> _Given text_:
Therefore, this disclosure will describe a memory device for supporting the interconnect between the compute units in the memory to resolve inefficiency of communication in the memory, and an operation method thereof. The interconnect between the compute units in the memory may refers to the interconnect between memory nodes, each including at least one compute unit.

FIG. 3 shows an interconnection network of a memory device according to an embodiment, FIG. 4 shows an interconnection network topology of memory chips according to an embodiment, FIG. 5 shows an interconnection network of memory ranks according to an embodiment, FIG. 6 shows an interconnection network topology of memory banks according to an embodiment, and FIG. 7 shows a schematic view of a memory bank according to an embodiment compute unit.

Referring to FIG. 3, the memory device 100 is a PIM-enabled memory including compute units performing processing-in-memory (PIM).

The memory device 100 may be configured with memory modules/ranks 110. Each of the memory modules may include memory chips 120, and each memory chip may include memory banks (e.g., Bank 0 to Bank 7) 130. Note that “memory module” or “memory rank”, which are a higher level than memory chips, may be used interchangeably here, and multiple ranks may exist in a single memory module depending on its packaging.

The compute unit may be embedded in each memory bank 130. The memory bank including compute units may be referred to as a PIM bank, the memory chip including PIM banks may be referred to as a PIM chip, and the memory device including PIM chips may be referred to as a PIM memory device. In the present disclosure, “compute unit” may represent the unit within the memory device 100, and may be referred to as a PIM compute unit or a DRAM processing unit (DPU) to distinguish it from the host CPU.

The memory device 100 may interconnect the banks in the memory chip through an inter-bank network, may interconnect the memory chips in the memory module through an inter-chip network, and may interconnect different ranks (or DIMMs) through an inter-rank network. The memory device 100 may support direct communication between its internal compute units using an on-chip network for interconnecting the compute units in the memory chip and an off-chip network for interconnecting the other memory chips. Data from a specific memory bank may be routed from its source to its destination through the inter-bank, inter-chip, and inter-rank network. The entire network, which directly connects the compute unit-equipped banks in the chip and interconnects the chips in a memory hierarchical structure, may be referred to as a PIMnet. A memory unit including compute units may be considered a network node, with the PIM bank being the lowest PIM node.

> _Instruction_:
In the excerpt on processing-in-memory interconnects above, why may the compute unit also be called a PIM compute unit or a DRAM processing unit (DPU)? Answer in one to three sentences.

> _Supplied information_:
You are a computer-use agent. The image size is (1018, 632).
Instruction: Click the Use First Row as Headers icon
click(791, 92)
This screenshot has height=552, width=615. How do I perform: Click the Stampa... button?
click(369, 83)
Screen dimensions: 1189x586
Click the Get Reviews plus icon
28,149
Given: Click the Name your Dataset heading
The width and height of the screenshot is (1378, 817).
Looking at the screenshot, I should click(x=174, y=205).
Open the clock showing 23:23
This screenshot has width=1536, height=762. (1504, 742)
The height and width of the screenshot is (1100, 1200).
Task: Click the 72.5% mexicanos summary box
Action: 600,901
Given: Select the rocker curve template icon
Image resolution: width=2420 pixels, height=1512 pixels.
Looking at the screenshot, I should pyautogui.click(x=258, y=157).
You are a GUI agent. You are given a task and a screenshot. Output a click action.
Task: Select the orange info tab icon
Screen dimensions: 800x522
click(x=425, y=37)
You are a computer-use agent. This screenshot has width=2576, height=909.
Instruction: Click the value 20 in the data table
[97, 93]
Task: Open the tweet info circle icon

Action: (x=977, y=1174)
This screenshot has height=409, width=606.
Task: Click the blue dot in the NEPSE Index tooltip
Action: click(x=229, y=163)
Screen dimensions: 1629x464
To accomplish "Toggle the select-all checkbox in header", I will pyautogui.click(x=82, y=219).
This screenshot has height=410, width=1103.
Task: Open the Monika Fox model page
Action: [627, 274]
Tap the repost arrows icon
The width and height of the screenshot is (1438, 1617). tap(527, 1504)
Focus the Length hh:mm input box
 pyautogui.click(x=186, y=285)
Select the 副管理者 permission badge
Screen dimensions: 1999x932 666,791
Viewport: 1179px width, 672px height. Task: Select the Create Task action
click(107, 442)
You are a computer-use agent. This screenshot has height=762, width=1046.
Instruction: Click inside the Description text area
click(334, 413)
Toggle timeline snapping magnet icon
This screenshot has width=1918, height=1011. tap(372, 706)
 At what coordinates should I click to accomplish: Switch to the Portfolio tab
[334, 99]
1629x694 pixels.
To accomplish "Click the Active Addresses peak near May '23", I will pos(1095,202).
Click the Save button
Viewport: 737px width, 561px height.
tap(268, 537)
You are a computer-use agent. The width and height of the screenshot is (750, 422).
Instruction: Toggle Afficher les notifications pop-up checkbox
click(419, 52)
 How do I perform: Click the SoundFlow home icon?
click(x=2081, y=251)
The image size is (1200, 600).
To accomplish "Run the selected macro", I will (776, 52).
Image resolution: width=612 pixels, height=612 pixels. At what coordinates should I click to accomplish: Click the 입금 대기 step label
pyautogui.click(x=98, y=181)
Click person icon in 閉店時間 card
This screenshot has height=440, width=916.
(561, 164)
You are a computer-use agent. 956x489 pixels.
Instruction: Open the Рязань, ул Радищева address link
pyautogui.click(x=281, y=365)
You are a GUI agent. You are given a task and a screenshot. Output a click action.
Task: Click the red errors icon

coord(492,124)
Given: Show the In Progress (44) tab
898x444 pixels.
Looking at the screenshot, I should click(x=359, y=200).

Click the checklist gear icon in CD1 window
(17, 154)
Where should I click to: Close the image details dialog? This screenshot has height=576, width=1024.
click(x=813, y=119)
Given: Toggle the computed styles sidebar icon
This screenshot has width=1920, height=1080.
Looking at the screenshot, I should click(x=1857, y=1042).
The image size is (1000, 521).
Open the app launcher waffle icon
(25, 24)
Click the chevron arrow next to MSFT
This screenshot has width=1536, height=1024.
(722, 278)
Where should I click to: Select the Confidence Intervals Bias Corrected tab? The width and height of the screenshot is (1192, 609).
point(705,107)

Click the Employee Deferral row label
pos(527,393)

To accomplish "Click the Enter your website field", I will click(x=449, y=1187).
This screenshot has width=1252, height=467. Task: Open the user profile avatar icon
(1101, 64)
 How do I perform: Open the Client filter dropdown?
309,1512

> _Output of the exercise_:
These alternate names distinguish the compute unit, which sits within the memory device 100, from the host CPU.